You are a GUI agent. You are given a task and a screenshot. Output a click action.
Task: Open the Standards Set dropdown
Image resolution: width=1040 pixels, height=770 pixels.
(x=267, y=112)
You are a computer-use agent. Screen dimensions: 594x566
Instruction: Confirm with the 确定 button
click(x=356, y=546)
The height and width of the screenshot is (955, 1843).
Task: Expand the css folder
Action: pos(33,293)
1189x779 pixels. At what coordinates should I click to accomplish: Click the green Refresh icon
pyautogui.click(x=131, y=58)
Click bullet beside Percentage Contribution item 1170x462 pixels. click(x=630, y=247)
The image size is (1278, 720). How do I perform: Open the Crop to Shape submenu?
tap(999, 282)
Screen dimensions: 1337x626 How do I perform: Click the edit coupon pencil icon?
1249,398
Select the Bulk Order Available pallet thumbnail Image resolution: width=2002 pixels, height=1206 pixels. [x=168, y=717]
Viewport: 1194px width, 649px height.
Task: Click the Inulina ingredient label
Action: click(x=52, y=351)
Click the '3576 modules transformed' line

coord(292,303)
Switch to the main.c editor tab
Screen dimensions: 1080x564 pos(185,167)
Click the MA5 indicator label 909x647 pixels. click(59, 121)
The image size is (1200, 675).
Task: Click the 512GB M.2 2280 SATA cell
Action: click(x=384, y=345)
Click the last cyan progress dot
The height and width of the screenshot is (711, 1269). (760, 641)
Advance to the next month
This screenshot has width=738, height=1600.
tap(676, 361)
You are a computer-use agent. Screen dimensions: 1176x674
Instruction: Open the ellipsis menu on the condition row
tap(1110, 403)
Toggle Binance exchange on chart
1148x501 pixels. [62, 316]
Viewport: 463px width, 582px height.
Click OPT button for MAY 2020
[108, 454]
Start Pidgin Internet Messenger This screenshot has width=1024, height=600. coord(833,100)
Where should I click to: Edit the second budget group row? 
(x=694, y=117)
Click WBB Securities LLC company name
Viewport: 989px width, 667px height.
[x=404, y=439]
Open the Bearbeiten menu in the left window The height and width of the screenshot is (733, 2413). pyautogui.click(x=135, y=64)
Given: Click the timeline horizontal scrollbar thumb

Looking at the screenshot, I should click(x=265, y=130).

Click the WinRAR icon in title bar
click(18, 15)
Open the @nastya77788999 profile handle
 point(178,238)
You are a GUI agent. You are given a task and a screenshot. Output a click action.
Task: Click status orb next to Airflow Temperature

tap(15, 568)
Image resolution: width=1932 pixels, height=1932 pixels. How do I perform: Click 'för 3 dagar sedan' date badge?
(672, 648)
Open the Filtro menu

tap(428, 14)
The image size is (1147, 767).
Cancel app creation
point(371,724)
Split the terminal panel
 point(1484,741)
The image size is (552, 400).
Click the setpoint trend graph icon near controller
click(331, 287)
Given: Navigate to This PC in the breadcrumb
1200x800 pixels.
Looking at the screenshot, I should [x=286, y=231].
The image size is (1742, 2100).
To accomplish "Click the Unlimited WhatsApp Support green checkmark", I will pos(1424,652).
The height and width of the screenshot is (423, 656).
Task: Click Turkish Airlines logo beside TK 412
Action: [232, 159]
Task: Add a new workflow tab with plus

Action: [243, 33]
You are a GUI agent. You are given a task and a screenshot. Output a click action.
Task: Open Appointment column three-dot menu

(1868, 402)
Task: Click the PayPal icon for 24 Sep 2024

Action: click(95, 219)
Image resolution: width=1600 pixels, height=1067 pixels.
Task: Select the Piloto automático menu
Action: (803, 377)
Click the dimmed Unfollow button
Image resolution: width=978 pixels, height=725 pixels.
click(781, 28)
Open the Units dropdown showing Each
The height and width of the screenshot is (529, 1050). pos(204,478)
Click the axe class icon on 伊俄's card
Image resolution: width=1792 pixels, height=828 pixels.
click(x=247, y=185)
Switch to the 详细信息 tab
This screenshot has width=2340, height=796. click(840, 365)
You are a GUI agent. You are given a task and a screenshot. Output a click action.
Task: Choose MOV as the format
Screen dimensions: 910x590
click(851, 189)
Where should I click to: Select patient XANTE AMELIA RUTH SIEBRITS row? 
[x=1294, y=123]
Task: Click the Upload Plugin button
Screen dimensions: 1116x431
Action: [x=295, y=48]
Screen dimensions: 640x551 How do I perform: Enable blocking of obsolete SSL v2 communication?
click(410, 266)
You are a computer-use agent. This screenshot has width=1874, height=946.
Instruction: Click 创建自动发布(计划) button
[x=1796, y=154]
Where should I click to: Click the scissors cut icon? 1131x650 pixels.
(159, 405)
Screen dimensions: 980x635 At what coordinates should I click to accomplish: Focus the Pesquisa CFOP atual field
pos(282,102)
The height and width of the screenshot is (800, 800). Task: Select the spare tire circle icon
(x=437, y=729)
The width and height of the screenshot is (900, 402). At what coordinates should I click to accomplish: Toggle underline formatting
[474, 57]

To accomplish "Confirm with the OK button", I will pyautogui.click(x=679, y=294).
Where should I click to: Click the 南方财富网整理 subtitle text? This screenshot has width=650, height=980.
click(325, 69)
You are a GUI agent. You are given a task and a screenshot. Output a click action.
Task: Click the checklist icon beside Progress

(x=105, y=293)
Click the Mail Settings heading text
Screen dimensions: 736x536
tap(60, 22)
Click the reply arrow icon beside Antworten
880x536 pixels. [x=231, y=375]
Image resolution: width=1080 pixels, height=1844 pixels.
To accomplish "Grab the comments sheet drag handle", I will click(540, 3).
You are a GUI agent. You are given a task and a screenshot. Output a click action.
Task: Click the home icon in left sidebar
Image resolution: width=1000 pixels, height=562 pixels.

== WHAT IS BEING ASKED ==
Retype the whole listing above exactly.

== THE COMPLETED TASK ==
You are a GUI agent. You are given a task and a screenshot. Output a click action.
Task: Open the Standards Set dropdown
Image resolution: width=1040 pixels, height=770 pixels.
(x=267, y=112)
You are a computer-use agent. Screen dimensions: 594x566
Instruction: Confirm with the 确定 button
click(x=356, y=546)
The height and width of the screenshot is (955, 1843).
Task: Expand the css folder
Action: pos(33,293)
1189x779 pixels. At what coordinates should I click to accomplish: Click the green Refresh icon
pyautogui.click(x=131, y=58)
Click bullet beside Percentage Contribution item 1170x462 pixels. click(x=630, y=247)
The image size is (1278, 720). How do I perform: Open the Crop to Shape submenu?
tap(999, 282)
Screen dimensions: 1337x626 How do I perform: Click the edit coupon pencil icon?
1249,398
Select the Bulk Order Available pallet thumbnail Image resolution: width=2002 pixels, height=1206 pixels. [x=168, y=717]
Viewport: 1194px width, 649px height.
Task: Click the Inulina ingredient label
Action: click(x=52, y=351)
Click the '3576 modules transformed' line

coord(292,303)
Switch to the main.c editor tab
Screen dimensions: 1080x564 pos(185,167)
Click the MA5 indicator label 909x647 pixels. click(59, 121)
The image size is (1200, 675).
Task: Click the 512GB M.2 2280 SATA cell
Action: click(x=384, y=345)
Click the last cyan progress dot
The height and width of the screenshot is (711, 1269). (760, 641)
Advance to the next month
This screenshot has width=738, height=1600.
tap(676, 361)
You are a computer-use agent. Screen dimensions: 1176x674
Instruction: Open the ellipsis menu on the condition row
tap(1110, 403)
Toggle Binance exchange on chart
1148x501 pixels. [62, 316]
Viewport: 463px width, 582px height.
Click OPT button for MAY 2020
[108, 454]
Start Pidgin Internet Messenger This screenshot has width=1024, height=600. coord(833,100)
Where should I click to: Edit the second budget group row? 
(x=694, y=117)
Click WBB Securities LLC company name
Viewport: 989px width, 667px height.
[x=404, y=439]
Open the Bearbeiten menu in the left window The height and width of the screenshot is (733, 2413). pyautogui.click(x=135, y=64)
Given: Click the timeline horizontal scrollbar thumb

Looking at the screenshot, I should click(x=265, y=130).

Click the WinRAR icon in title bar
click(18, 15)
Open the @nastya77788999 profile handle
 point(178,238)
You are a GUI agent. You are given a task and a screenshot. Output a click action.
Task: Click status orb next to Airflow Temperature

tap(15, 568)
Image resolution: width=1932 pixels, height=1932 pixels. How do I perform: Click 'för 3 dagar sedan' date badge?
(672, 648)
Open the Filtro menu

tap(428, 14)
The image size is (1147, 767).
Cancel app creation
point(371,724)
Split the terminal panel
 point(1484,741)
The image size is (552, 400).
Click the setpoint trend graph icon near controller
click(331, 287)
Given: Navigate to This PC in the breadcrumb
1200x800 pixels.
Looking at the screenshot, I should [x=286, y=231].
The image size is (1742, 2100).
To accomplish "Click the Unlimited WhatsApp Support green checkmark", I will pos(1424,652).
The height and width of the screenshot is (423, 656).
Task: Click Turkish Airlines logo beside TK 412
Action: [232, 159]
Task: Add a new workflow tab with plus

Action: [243, 33]
You are a GUI agent. You are given a task and a screenshot. Output a click action.
Task: Open Appointment column three-dot menu

(1868, 402)
Task: Click the PayPal icon for 24 Sep 2024

Action: click(95, 219)
Image resolution: width=1600 pixels, height=1067 pixels.
Task: Select the Piloto automático menu
Action: (803, 377)
Click the dimmed Unfollow button
Image resolution: width=978 pixels, height=725 pixels.
click(781, 28)
Open the Units dropdown showing Each
The height and width of the screenshot is (529, 1050). pos(204,478)
Click the axe class icon on 伊俄's card
Image resolution: width=1792 pixels, height=828 pixels.
click(x=247, y=185)
Switch to the 详细信息 tab
This screenshot has width=2340, height=796. click(840, 365)
You are a GUI agent. You are given a task and a screenshot. Output a click action.
Task: Choose MOV as the format
Screen dimensions: 910x590
click(851, 189)
Where should I click to: Select patient XANTE AMELIA RUTH SIEBRITS row? 
[x=1294, y=123]
Task: Click the Upload Plugin button
Screen dimensions: 1116x431
Action: [x=295, y=48]
Screen dimensions: 640x551 How do I perform: Enable blocking of obsolete SSL v2 communication?
click(410, 266)
You are a computer-use agent. This screenshot has width=1874, height=946.
Instruction: Click 创建自动发布(计划) button
[x=1796, y=154]
Where should I click to: Click the scissors cut icon? 1131x650 pixels.
(159, 405)
Screen dimensions: 980x635 At what coordinates should I click to accomplish: Focus the Pesquisa CFOP atual field
pos(282,102)
The height and width of the screenshot is (800, 800). Task: Select the spare tire circle icon
(x=437, y=729)
The width and height of the screenshot is (900, 402). At what coordinates should I click to accomplish: Toggle underline formatting
[474, 57]

To accomplish "Confirm with the OK button", I will pyautogui.click(x=679, y=294).
Where should I click to: Click the 南方财富网整理 subtitle text? This screenshot has width=650, height=980.
click(325, 69)
You are a GUI agent. You are given a task and a screenshot. Output a click action.
Task: Click the checklist icon beside Progress

(x=105, y=293)
Click the Mail Settings heading text
Screen dimensions: 736x536
tap(60, 22)
Click the reply arrow icon beside Antworten
880x536 pixels. [x=231, y=375]
Image resolution: width=1080 pixels, height=1844 pixels.
To accomplish "Grab the comments sheet drag handle", I will click(540, 3).
You are a GUI agent. You are given a task and a screenshot. Output a click action.
Task: Click the home icon in left sidebar
Image resolution: width=1000 pixels, height=562 pixels.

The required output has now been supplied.